Nimble Storage uses a new filesystem architecture called CASLTM (Cache Accelerated Sequential Layout). As I described in a previous post, CASL was designed from the ground up to provide a powerful combination of capacity and performance optimizations.

There is no dearth of well-designed filesystems. The vast majority of filesystems are “write in place” (WIP). When an application updates a block, the filesystem overwrites the block’s existing location on disk.

CASL belong to a different class of filesystems that may be called “write in free space” (WIFS). Two well-known examples of this class are NetApp’s WAFL and Sun’s ZFS. In this post, I will describe how CASL provides all the benefits of WIFS while overcoming the shortcomings of existing WIFS filesystems.

A WIFS filesystem does not overwrite blocks in place. Instead, it redirects each write to free space, and updates its index to point to the new location.  This enables the filesystem to coalesce logically random writes into a physically sequential write on disk.

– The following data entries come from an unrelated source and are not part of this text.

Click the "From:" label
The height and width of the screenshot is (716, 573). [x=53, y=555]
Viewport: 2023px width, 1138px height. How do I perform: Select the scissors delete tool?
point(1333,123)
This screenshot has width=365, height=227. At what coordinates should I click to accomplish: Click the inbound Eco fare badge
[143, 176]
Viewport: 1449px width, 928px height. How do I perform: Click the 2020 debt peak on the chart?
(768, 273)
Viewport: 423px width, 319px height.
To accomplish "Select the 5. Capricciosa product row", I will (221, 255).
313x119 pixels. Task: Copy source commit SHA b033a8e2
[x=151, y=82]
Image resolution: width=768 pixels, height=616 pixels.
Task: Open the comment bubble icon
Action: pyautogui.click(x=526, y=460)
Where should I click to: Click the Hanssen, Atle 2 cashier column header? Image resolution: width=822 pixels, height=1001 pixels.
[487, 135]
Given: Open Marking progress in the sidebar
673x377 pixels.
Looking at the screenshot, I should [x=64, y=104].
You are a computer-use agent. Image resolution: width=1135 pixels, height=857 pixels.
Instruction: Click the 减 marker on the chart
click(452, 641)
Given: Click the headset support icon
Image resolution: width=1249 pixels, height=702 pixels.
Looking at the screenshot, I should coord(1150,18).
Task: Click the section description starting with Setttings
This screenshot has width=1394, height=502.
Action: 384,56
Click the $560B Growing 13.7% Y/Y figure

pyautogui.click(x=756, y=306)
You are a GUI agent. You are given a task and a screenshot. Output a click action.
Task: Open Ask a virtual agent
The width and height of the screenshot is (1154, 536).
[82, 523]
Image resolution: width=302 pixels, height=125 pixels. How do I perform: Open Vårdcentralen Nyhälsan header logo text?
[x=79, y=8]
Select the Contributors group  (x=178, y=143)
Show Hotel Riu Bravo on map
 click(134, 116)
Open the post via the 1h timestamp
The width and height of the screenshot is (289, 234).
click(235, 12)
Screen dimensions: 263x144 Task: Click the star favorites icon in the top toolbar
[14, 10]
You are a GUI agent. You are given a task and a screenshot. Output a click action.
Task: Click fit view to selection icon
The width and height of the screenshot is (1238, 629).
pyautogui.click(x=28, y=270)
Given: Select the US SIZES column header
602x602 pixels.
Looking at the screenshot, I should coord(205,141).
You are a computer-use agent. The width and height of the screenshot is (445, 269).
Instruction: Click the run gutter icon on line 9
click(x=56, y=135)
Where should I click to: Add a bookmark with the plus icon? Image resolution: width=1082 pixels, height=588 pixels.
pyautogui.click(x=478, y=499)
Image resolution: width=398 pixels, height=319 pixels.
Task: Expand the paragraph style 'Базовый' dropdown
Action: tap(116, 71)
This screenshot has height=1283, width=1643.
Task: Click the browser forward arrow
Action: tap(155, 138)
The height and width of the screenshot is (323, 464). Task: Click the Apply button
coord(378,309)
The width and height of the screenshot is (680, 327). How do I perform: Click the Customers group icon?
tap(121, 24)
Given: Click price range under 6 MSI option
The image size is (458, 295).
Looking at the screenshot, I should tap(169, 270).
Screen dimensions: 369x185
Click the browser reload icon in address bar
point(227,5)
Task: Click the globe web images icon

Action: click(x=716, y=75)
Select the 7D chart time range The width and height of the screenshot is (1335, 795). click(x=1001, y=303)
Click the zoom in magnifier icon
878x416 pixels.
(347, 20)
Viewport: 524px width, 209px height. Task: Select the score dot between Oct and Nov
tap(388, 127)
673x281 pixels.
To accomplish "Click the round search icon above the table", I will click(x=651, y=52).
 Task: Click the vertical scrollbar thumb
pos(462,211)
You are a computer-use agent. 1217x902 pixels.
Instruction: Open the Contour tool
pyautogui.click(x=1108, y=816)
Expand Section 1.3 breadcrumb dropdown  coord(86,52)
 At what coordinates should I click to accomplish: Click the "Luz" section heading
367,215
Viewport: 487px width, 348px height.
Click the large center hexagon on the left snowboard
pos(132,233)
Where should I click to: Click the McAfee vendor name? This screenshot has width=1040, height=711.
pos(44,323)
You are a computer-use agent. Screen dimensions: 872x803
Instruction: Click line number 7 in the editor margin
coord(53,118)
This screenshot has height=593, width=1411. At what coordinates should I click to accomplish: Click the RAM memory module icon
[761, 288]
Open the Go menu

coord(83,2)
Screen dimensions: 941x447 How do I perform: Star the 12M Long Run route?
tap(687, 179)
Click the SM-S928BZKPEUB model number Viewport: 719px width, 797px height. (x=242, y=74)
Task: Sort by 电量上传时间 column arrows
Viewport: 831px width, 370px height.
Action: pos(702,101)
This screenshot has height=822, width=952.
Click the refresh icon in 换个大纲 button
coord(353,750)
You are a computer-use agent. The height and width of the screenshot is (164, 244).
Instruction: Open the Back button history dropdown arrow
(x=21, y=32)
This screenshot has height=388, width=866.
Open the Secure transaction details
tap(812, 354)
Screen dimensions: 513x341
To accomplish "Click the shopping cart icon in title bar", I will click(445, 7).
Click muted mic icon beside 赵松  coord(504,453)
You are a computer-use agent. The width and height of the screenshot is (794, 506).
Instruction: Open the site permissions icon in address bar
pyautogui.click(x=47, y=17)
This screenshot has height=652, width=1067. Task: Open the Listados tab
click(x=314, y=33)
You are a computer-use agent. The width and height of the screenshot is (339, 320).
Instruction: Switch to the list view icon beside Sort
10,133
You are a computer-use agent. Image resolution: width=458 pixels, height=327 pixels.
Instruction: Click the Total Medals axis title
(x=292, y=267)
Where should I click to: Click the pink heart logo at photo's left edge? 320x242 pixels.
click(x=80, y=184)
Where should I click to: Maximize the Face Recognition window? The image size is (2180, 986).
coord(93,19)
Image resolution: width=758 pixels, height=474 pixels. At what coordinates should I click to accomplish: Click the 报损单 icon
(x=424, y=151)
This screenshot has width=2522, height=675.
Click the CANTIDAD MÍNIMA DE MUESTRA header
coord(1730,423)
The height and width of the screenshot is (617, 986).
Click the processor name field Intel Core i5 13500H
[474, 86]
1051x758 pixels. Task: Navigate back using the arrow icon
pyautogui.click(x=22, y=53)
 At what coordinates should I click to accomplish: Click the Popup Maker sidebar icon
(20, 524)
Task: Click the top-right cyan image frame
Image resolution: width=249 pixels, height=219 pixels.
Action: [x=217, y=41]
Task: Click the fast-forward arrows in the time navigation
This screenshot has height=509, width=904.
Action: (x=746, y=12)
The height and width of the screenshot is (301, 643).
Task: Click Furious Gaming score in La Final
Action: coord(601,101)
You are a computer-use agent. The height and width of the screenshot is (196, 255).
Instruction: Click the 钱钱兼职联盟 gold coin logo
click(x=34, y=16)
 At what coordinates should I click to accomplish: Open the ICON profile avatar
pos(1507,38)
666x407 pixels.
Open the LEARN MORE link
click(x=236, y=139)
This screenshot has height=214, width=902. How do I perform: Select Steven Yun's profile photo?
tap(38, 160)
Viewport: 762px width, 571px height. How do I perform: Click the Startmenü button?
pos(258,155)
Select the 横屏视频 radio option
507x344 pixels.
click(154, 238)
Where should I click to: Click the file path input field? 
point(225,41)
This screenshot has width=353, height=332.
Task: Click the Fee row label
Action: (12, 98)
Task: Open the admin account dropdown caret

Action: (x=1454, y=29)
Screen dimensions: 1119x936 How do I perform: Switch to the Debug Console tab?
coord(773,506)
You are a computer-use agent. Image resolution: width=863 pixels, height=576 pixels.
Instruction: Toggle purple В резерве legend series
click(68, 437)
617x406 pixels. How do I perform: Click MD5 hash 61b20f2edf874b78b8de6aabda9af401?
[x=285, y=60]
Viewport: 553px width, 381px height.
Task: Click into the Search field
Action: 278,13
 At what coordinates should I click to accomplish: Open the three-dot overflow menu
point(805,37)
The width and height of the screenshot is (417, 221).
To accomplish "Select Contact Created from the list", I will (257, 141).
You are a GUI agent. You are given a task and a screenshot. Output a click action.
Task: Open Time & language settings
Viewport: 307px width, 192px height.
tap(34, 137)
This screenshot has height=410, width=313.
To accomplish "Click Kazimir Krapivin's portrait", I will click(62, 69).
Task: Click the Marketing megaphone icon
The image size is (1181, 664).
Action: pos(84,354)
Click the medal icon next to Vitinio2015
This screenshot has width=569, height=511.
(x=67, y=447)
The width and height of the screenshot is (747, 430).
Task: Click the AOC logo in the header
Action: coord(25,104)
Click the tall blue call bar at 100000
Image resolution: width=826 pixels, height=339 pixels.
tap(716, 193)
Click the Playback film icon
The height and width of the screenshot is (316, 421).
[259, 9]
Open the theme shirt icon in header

Furthermore, because WIFS does not overwrite the old versions of blocks, it provides a simple and efficient method to take snapshots. These snapshots are often called “redirect on write” (ROW). On the other hand, a WIP filesystem generally creates “copy on write” (COW) snapshots, wherein the first write to each block after a snapshot triggers a copy of the old version to a separate location.

However, most existing WIFS filesystems such as WAFL and ZFS are “hole filling” in nature.  When most of the space is free, the filesystem is able to write in full stripes across the disk group, providing good performance.  Over time, as random blocks are overwritten and snapshots are deleted, free space gets fragmented into “holes” of various sizes, resulting in a Swiss cheese pattern. The filesystem redirects writes into these holes, resulting in random writes. Furthermore, even sequential reads of data written in this manner turn into random reads on disk.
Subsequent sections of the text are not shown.